Samsung’s smartphone business
A report from Reuters on January 14 surprised the world when it declared Samsung (SSNLF) was looking to buy BlackBerry (BBRY). The story suggested the deal would pay BlackBerry a premium of 38% to 60% over the company’s actual trading price. As a result, BlackBerry shares soared as much as 30% on the day. Later, BlackBerry and Samsung both denied this report, and BlackBerry’s shares retreated by about 15%.
The question that we’re now left with is why would Samsung be interested in buying BlackBerry in the first place. One thing is true—Samsung’s fortunes have declined over the past year or so. Its operating profits continue to fall. For more on this topic, read Why Samsung predicts its profits will fall in the 2nd quarter.
As well, Samsung is losing share in the global smartphone market. According to a report from the IDC (International Data Corporation), and as the chart above shows, Samsung’s market share has slipped from 33% in 3Q13 to 24% in 3Q14. Apple’s (AAPL) share has remained more or less constant at 12%.
The dark horse in this story is Xiaomi, which has managed to take over the third spot in the global smartphone market behind Samsung and Apple. In fact, Samsung has lost its top smartphone position to Xiaomi in China.

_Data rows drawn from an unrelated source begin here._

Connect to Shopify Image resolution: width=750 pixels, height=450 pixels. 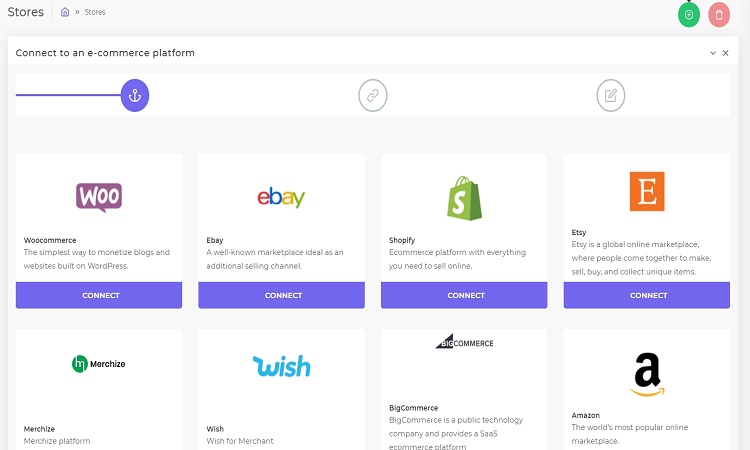pyautogui.click(x=464, y=295)
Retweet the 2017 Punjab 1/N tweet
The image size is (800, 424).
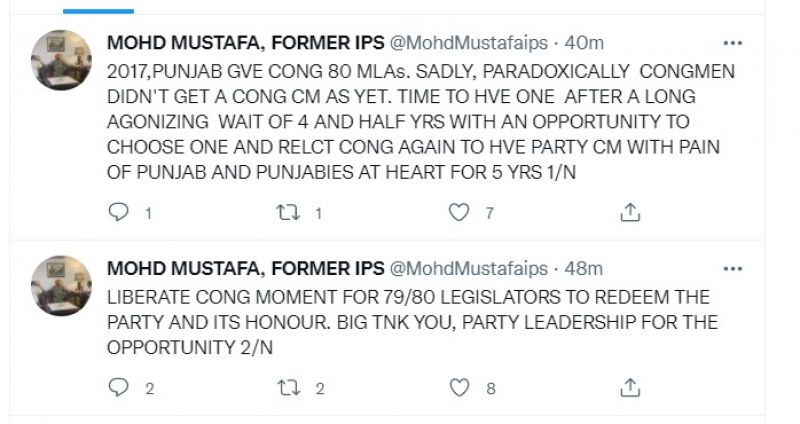tap(289, 212)
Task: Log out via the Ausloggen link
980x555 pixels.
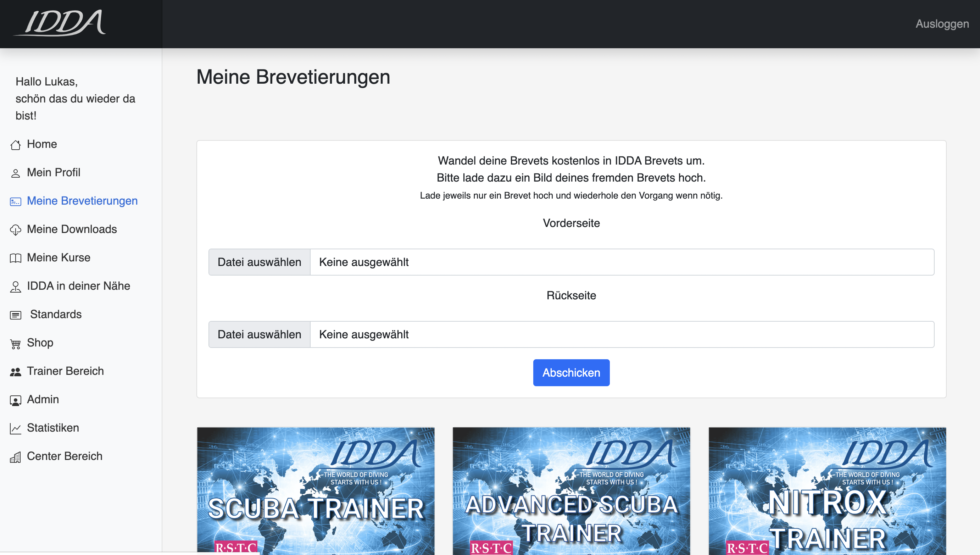Action: pyautogui.click(x=941, y=24)
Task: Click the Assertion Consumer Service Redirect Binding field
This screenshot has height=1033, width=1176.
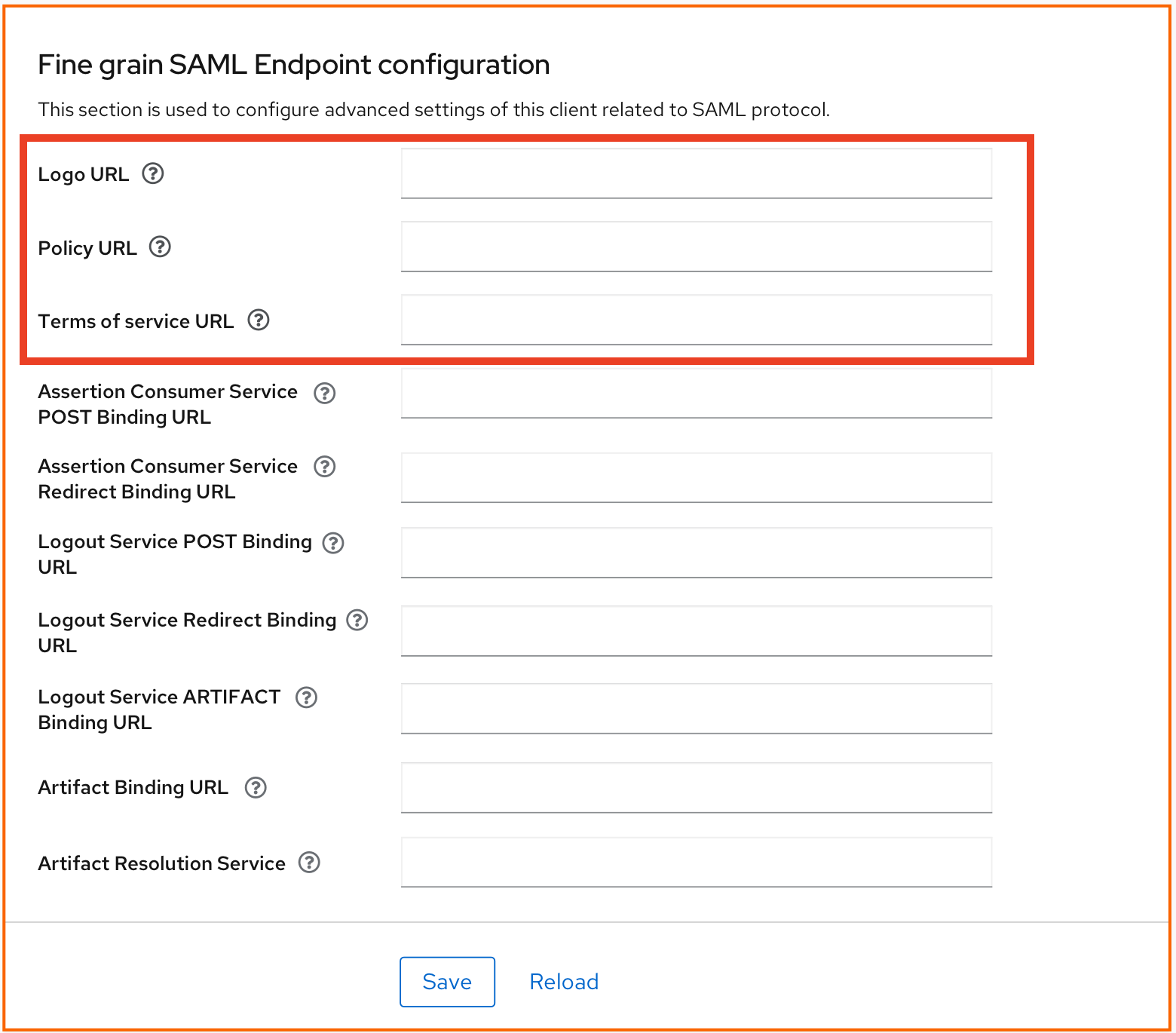Action: pyautogui.click(x=696, y=477)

The “Others” category is also coming on strong and now owns about half of the smartphone market. This cateogry mainly consists of low-cost smartphones based on Google’s (GOOG)(GOOGL) Android operating system.
BlackBerry would strengthen Samsung’s enterprise business
By acquiring BlackBerry, Samsung would stand to gain from the company’s strong position in the enterprise business. BlackBerry’s recent mobile device management software release, BES12, is considered to be a potential growth driver for the company. For more on this topic, read BlackBerry’s enthusiastic about its latest software release, BES12.
Buying BlackBerry would also allow Samsung to overcome the competitive threat posed by Apple’s partnership with IBM (IBM). The partnership will see Apple develop about 100 mobile apps for enterprises. It will then use IBM’s big data and analytics capabilities to improve enterprise productivity. In other words, Apple has its eye on becoming a serious player in enterprises.